14-year old Nadya (voiced by Elena Chebaturkina) faces a special destiny in a war-torn Soviet Russia besieged by the Nazis. Blessed with amazing psychic powers, Nadya trained as part of an elite fighting force of gifted teenagers known as First Squad. Now she is the sole survivor after a Nazi ambush claimed the lives of all her comrades, including her sweetheart Leo. Whilst eking out a living entertaining troops with her psychic talents, Nadya has a sudden vision of a knight on horseback killing Russian soldiers.
Pursued by assassins, she reaches the headquarters of General Below (Aleksandr Grusdev), commander of First Squad. He clues her in that occult obsessed SS officer Schutzstaffel has struck a supernatural pact with Baron von Wolff (Sergei Aisman), a twelfth century Teutonic knight whose army once ravaged Russia. Now the Nazis plan to open the doorway between worlds, allowing the Baron to pick up where he left off. Strapped into a hi-tech device called Sputnik, Nadya projects her subconscious mind into the netherworld where she discovers her deceased First Squad comrades waging guerilla war against the forces of evil. She must somehow use her powers to bring Leo and company back into the mortal realm, to foil the Baron and save the world.
In the tradition of cross-cultural co-productions like Ramayana (1998) and Little Nemo (1992), First Squad is a Japanese animation aimed at the Russian market. The project began life as a music video for Russian rap artist Ligalize. Working alongside innovative anime producer Eiko Tanaka, of Studio 4°C, co-creators/screenwriters Misha Shprits and Aljosha Klimov here expand their concept to not-quite feature length in an attempt to use anime motifs to refashion Russian myths and history into an exciting pulp adventure. In spirit it is not too different from something like Captain America: The First Avenger (2011), though it tempers the more gung-ho aspects with believably harsh images of wartime suffering and that uniquely Russian resignation towards the bitter ironies in life. The stream of consciousness story structure so often favoured by anime melds well with the cerebral style of Russian science fiction and fantasy, yielding some dreamily inventive sequences (e.g.

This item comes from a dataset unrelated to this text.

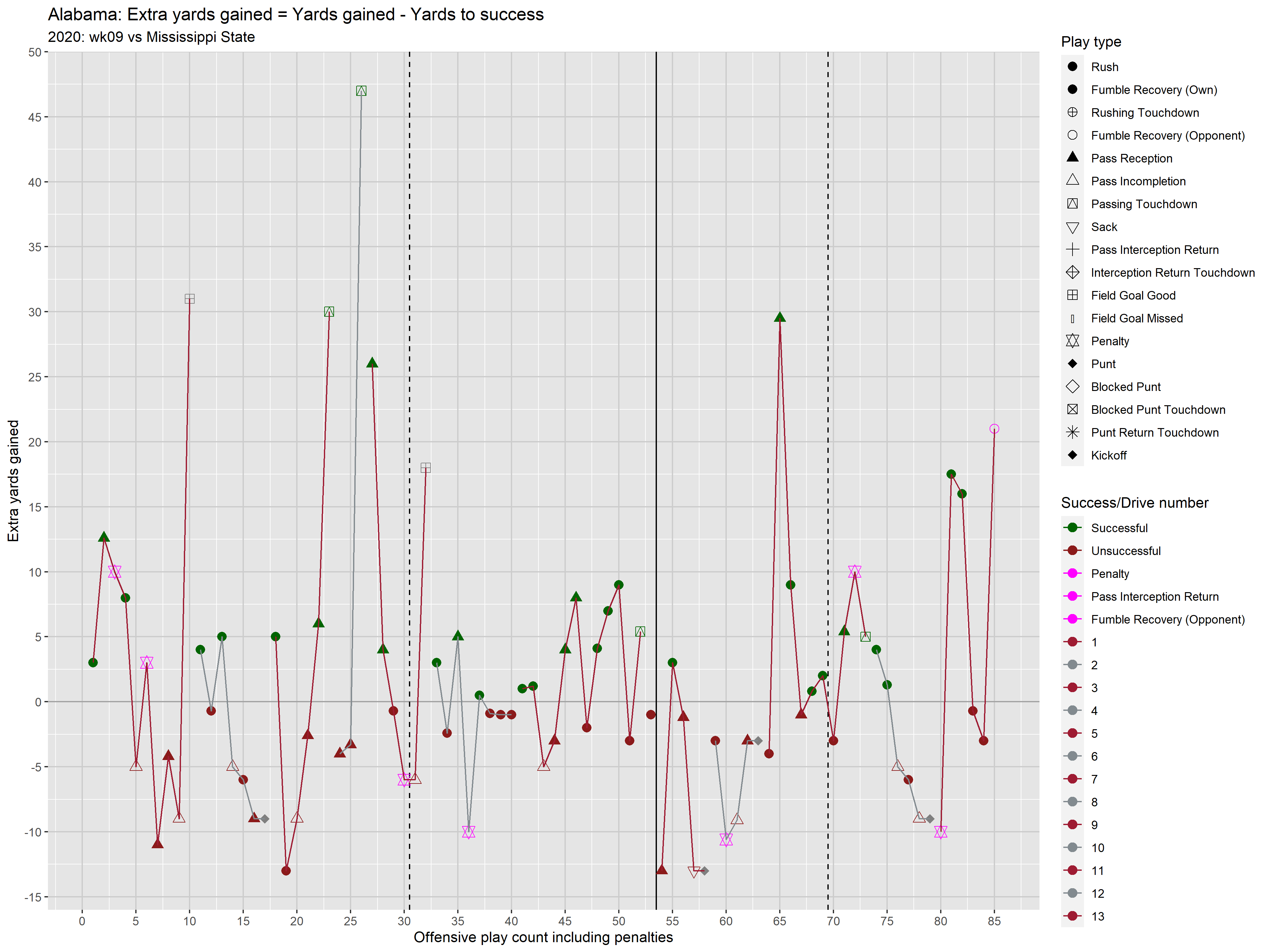Select the Sack inverted triangle legend icon

click(x=1072, y=227)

Nadya sitting in a cinema while her life unfolds in flashback on the movie screen; the First Squad take a literal rollercoaster ride through Nadya’s memories en route to the real world) while the fragmented narrative pleasingly cajoles viewers to work hard to join the dots.

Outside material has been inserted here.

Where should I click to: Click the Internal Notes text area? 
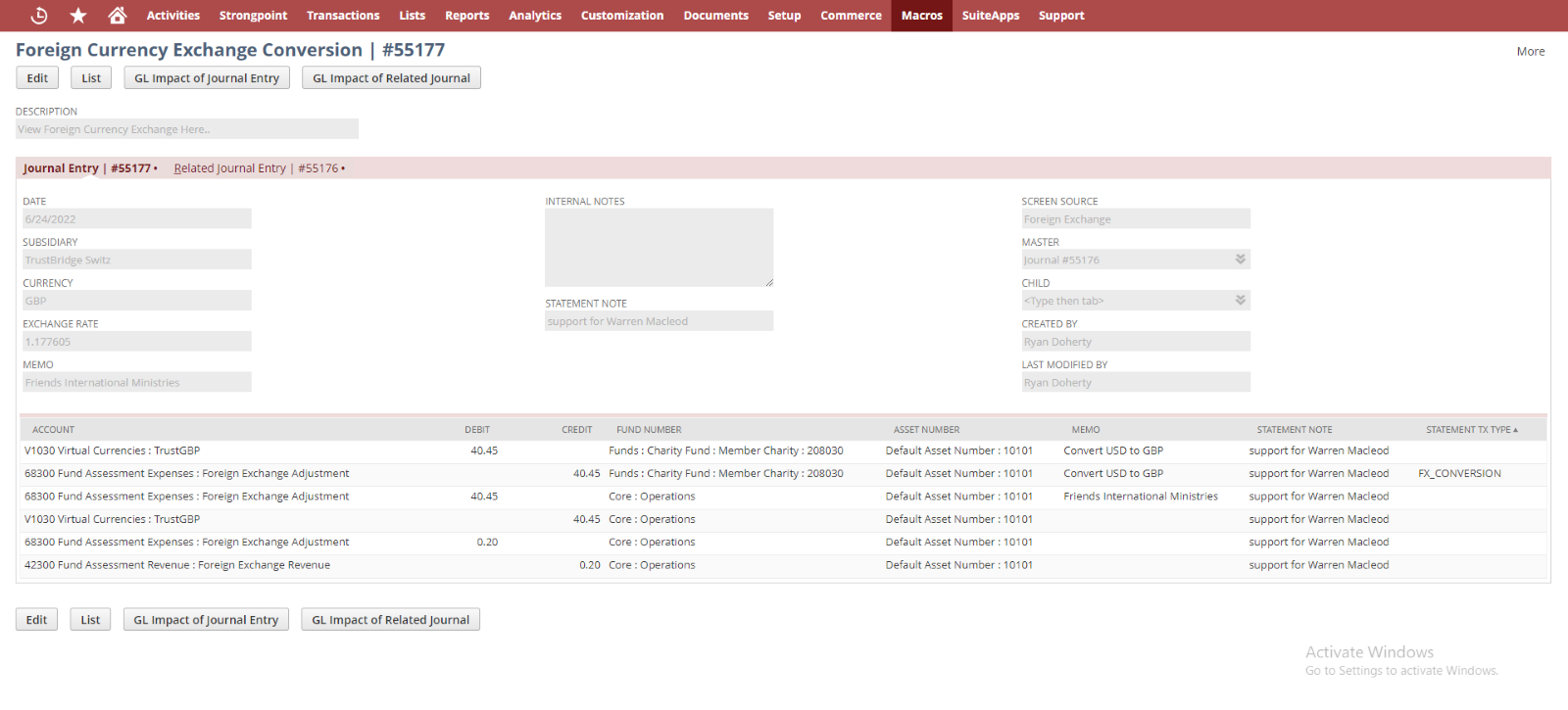pos(659,247)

Yoshiharu Ashino, whose work includes the recent Thundercats remake, crams an awful lot into a little over fify minutes, but his attack plan of all-killer, no filler leaves scant room for emotional involvement. He glosses over what should be a poignant reunion between Nadya and her deceased sweetheart Leo to get to the next battle. With the exception of our lead heroine the characters are uniformly comic strip thin, cheerfully ready to sock it to the Nazis without any grievances about being dead. The film shares certain conceptual similarities with Zach Snyder’s oddball-but-interesting Sucker Punch (2011) with its juxtaposition of parallel worlds mixing archaic and futuristic designs, a fascination with bringing dreams into reality, and a little blonde schoolgirl heroine wielding a samurai sword (where did she get that?), but what it most resembles is Blood: The Last Vampire (2000), another anime that is conceptually dense but light on story. First Squad is laden with back-stories, subplots, ideas and character details but Ashino merely hints at these. They never go anywhere. The film seems more like a pilot for a television series with an ending that is frustratingly inconclusive. Music by DJ Crush.